都会人は、賃労働しかしていないので、雇用を失うと生活に行き詰まってしまいます。現物所得が得られる暮らしなら、雇用をなくしてもすぐに行き詰まると言うことはありません。
最近は、田舎の空き家や空き地をただ同然の値段で借り、野菜を育てる半農生活者の方も出てきました。食べ物を育てる力を身につければ、そういう暮らし方も可能になります。
現金が得られると言うのも、菜園起業の魅力の一つです。その分だけ、よそに働きにいく必要がなくなるからです。
そもそも、資本主義社会における賃労働は、マルクスが指摘するように「労働において他人に従属する」と言う性格を持っています。

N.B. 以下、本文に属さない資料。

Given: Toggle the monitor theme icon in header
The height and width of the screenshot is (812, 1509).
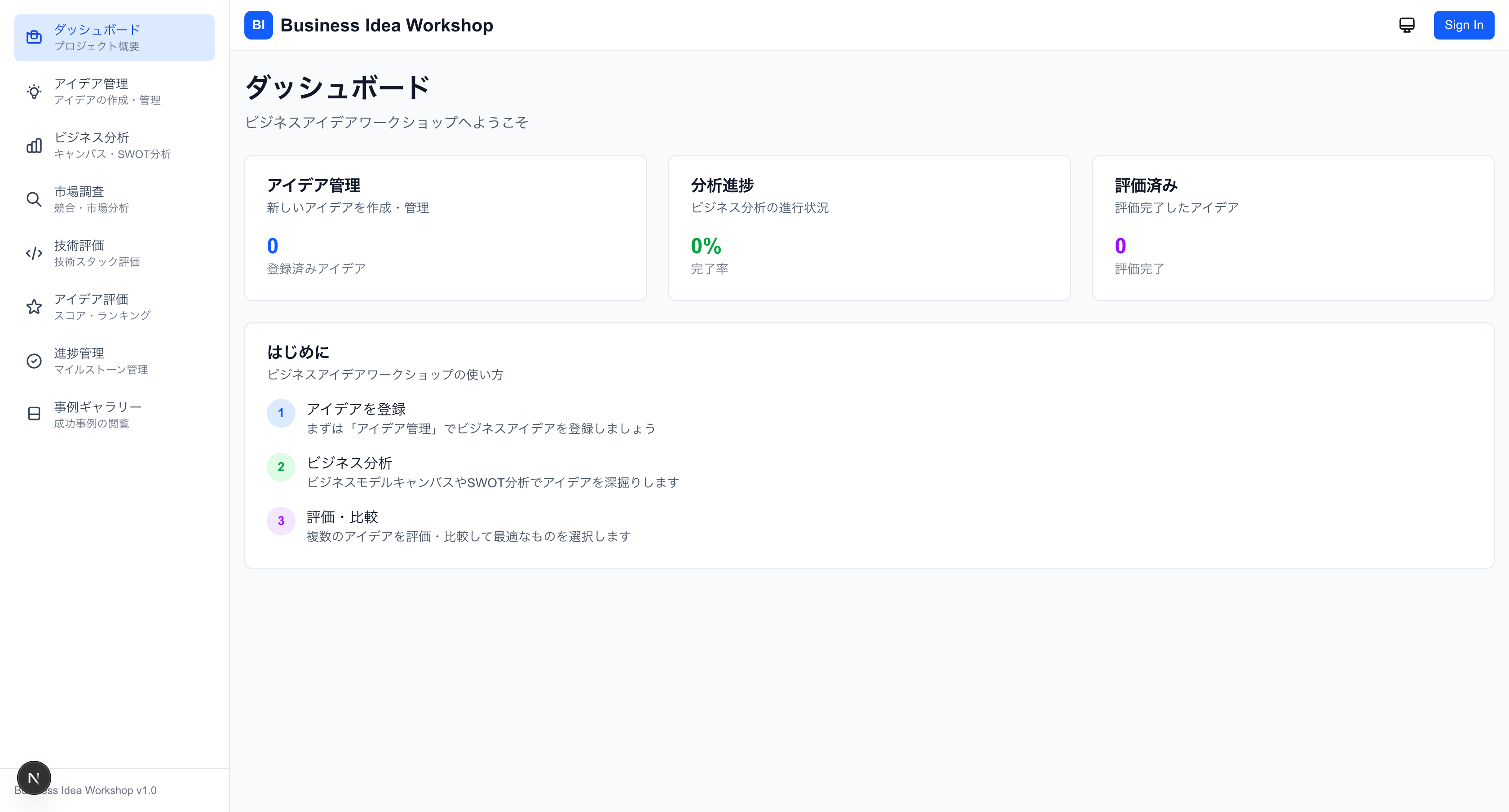Looking at the screenshot, I should click(x=1407, y=25).
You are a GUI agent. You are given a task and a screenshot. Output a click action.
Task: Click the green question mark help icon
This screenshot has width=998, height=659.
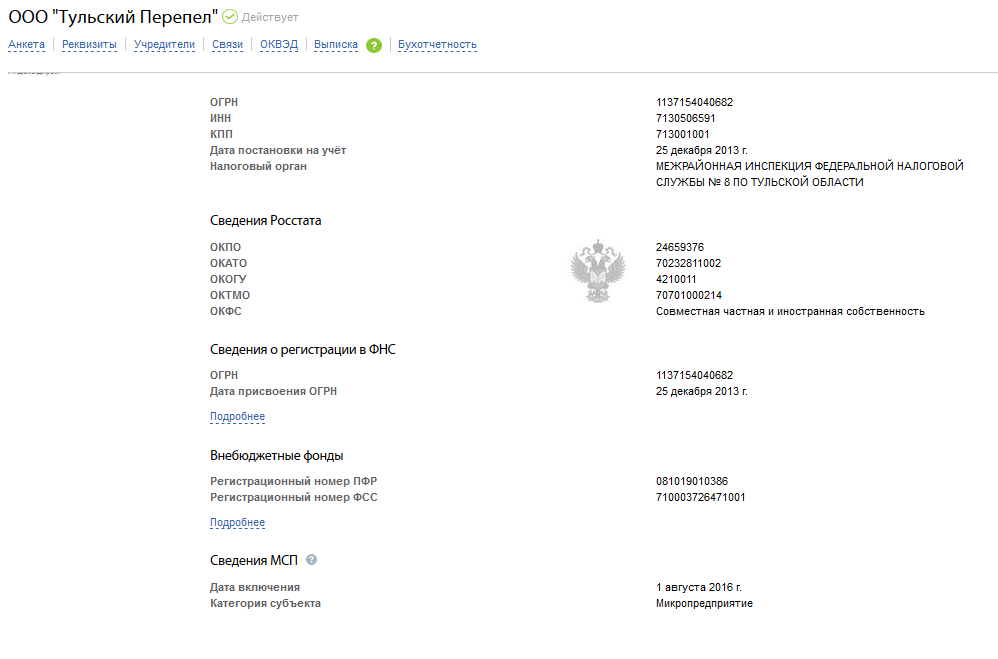pos(374,45)
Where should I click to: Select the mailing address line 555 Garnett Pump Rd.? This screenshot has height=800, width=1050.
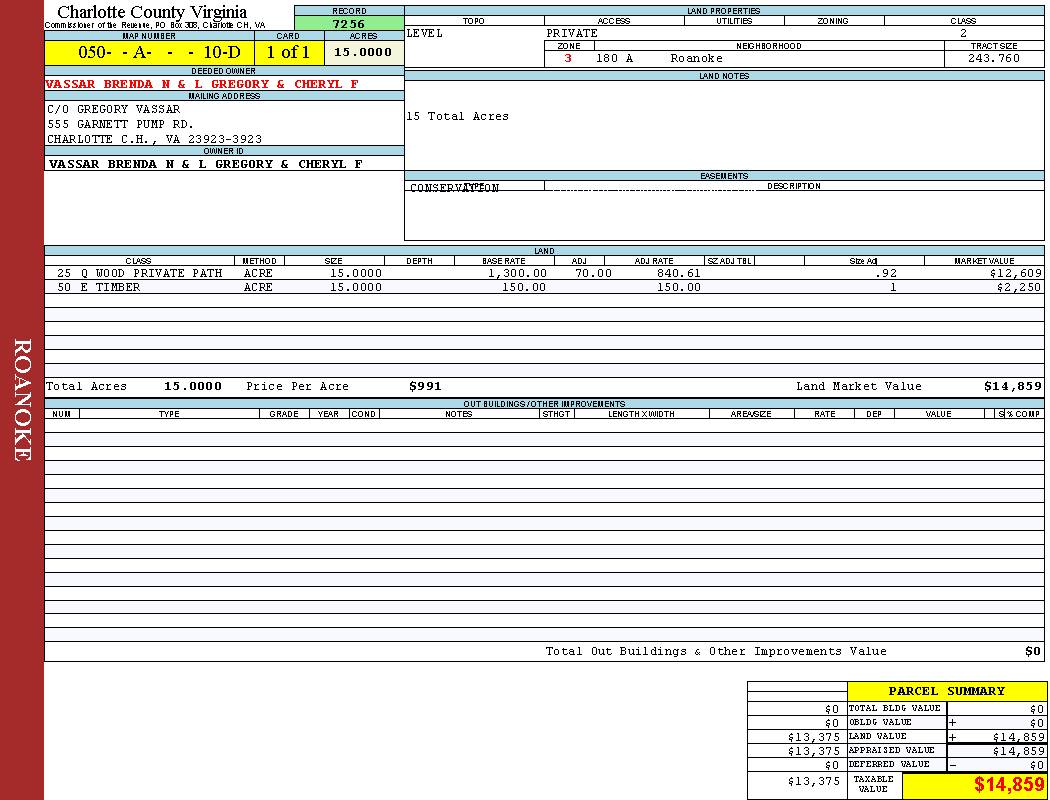(121, 124)
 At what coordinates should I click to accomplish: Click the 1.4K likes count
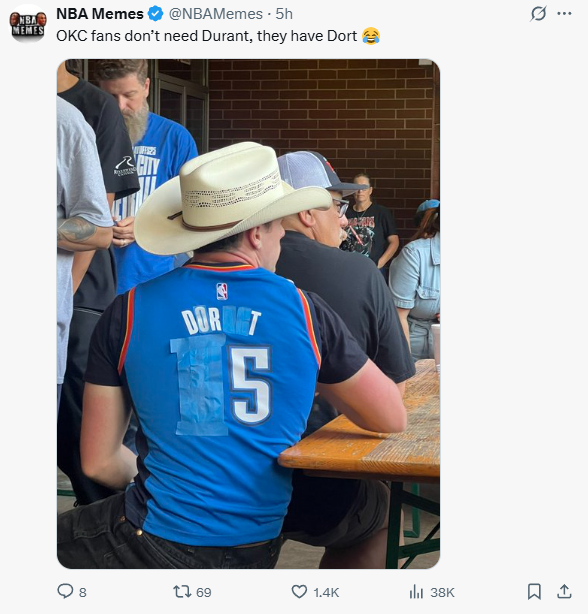pyautogui.click(x=326, y=592)
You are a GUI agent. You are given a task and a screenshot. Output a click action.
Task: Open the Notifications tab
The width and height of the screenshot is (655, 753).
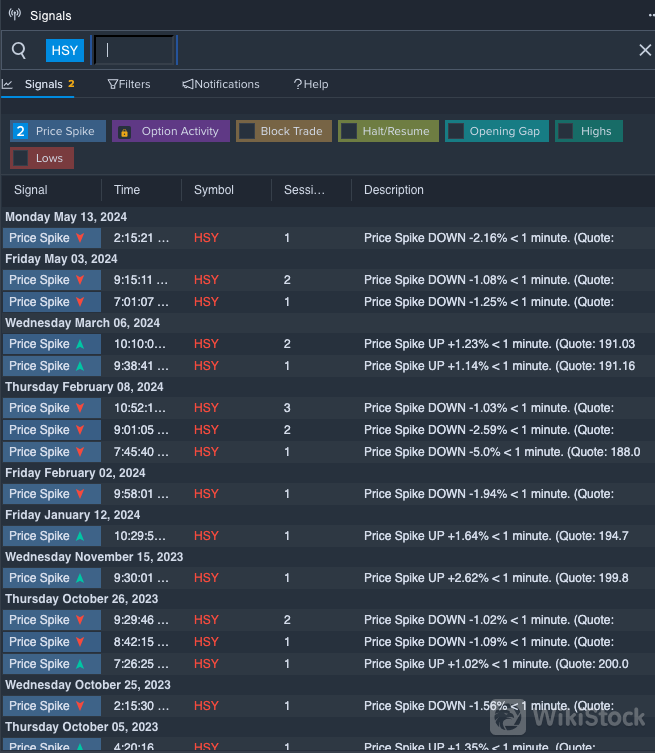221,84
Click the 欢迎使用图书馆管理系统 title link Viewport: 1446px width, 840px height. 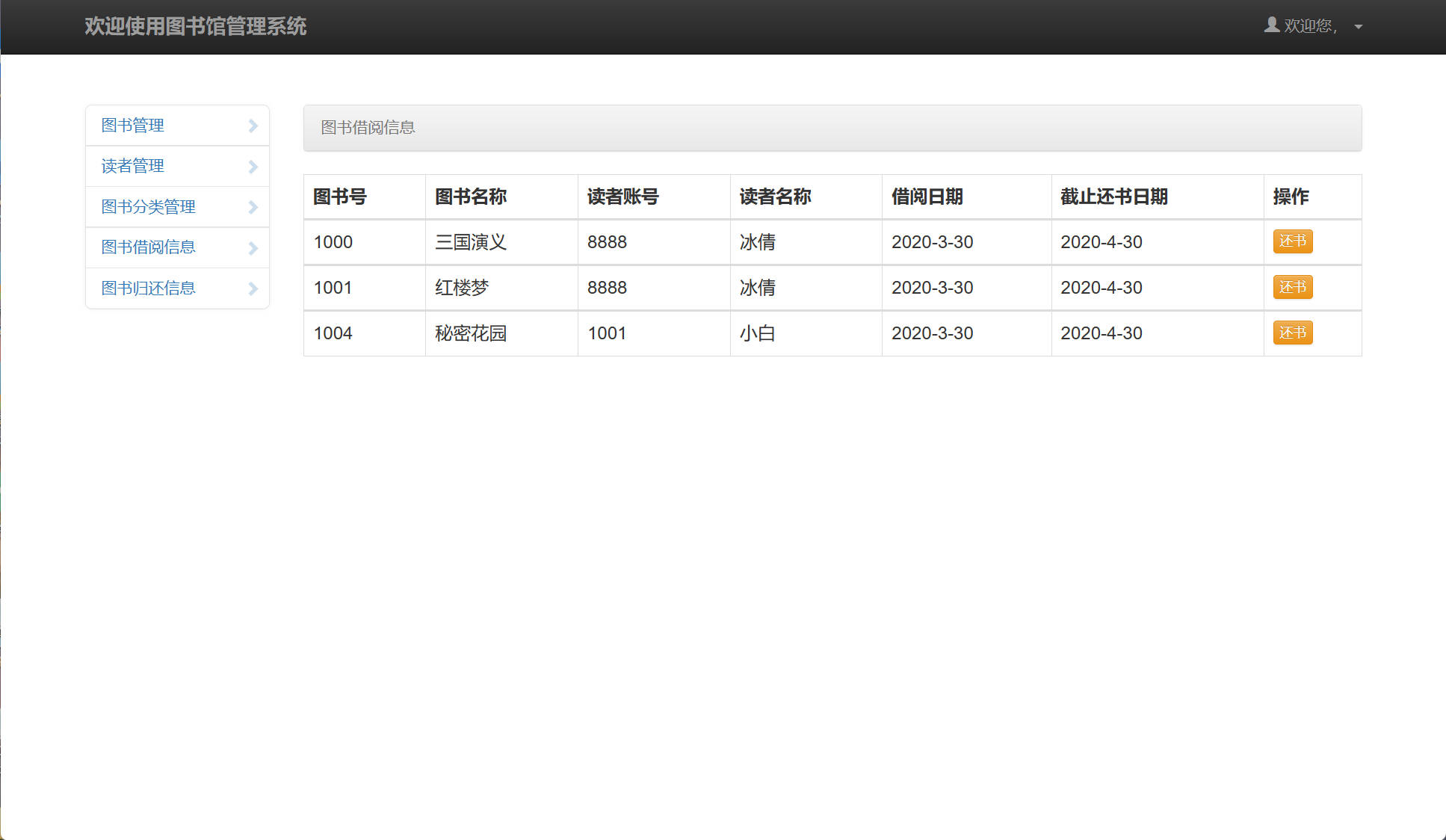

現代社会では、「心」や「人格」を売るような働き方を求められ、しかも、見返りが少ないこともしばしばあるでしょう。自然や人とふれあい、生命の息吹を感じる半農の活動で多少なりともお金が得られれば、心や体を病むような働き方の頻度を減らす事も可能になると言えるでしょう。
複線的な農家の人生経営
労働は、自然に働きかけて生産物を得る事を指します。
農家は、労働の成果として得られた生産物を食べる「自給」。
他人の労働の成果と交換する「物々交換」、
生産物を販売して現金を得る「単純商品流通」
など、複数の経営手段を持っています。
農家の経営目的は、「利潤」ではなく、「所得」、
つまり、生活のための収入の確保です。
「所得」には、現金所得と現物所得があります。
「労働力」を売る賃労働
自然に働きかけて生産を行うためには、土地や機械などの生産手段が必要になります。
生産手段を持たない人は、「労働力」を販売して、現金を獲得し、その現金で衣食住などの消費財を購入することで生存を確保することになります。